[Rows of pointing data]
..............................

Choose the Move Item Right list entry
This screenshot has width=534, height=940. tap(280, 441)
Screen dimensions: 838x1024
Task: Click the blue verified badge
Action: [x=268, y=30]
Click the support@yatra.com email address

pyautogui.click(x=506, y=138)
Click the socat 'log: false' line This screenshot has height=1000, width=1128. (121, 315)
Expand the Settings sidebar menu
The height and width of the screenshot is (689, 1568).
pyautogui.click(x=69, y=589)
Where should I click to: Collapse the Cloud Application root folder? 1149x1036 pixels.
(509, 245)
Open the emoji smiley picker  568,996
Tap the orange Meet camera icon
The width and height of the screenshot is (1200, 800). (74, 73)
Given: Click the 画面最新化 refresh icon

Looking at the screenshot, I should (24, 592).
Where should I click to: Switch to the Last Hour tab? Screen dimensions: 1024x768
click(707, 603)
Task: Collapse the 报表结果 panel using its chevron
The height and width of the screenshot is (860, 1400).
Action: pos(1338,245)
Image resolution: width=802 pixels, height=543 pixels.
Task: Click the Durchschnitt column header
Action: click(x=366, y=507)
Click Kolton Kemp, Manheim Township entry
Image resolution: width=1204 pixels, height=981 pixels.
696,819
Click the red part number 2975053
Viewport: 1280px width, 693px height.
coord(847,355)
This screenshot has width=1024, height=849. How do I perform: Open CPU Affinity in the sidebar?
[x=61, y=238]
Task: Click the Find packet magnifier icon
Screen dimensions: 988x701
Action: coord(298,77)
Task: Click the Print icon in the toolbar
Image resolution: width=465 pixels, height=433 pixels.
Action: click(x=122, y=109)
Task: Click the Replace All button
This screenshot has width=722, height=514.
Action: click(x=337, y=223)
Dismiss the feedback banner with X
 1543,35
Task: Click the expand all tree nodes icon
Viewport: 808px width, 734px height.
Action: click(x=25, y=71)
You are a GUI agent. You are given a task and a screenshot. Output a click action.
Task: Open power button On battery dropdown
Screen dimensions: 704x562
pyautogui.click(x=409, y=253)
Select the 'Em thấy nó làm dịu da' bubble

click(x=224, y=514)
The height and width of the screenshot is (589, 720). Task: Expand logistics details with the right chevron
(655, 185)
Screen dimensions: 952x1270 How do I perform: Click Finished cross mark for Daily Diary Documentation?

..............................

▸ **TASK TO COMPLETE**:
Render the records in the part that opens with the line containing "Task: Click the expand all tree nodes icon" and closes with the line containing "click(x=224, y=514)" as a two-column CSV with the headers instruction and action. Give one row for each record, put each field in quotes, and replace any line breaks with spaces.

▸ **EXERCISE RESULT**:
instruction,action
"Task: Click the expand all tree nodes icon Viewport: 808px width, 734px height.","Action: click(x=25, y=71)"
"You are a GUI agent. You are given a task and a screenshot. Output a click action. Task: Open power button On battery dropdown Screen dimensions: 704x562","pyautogui.click(x=409, y=253)"
"Select the 'Em thấy nó làm dịu da' bubble","click(x=224, y=514)"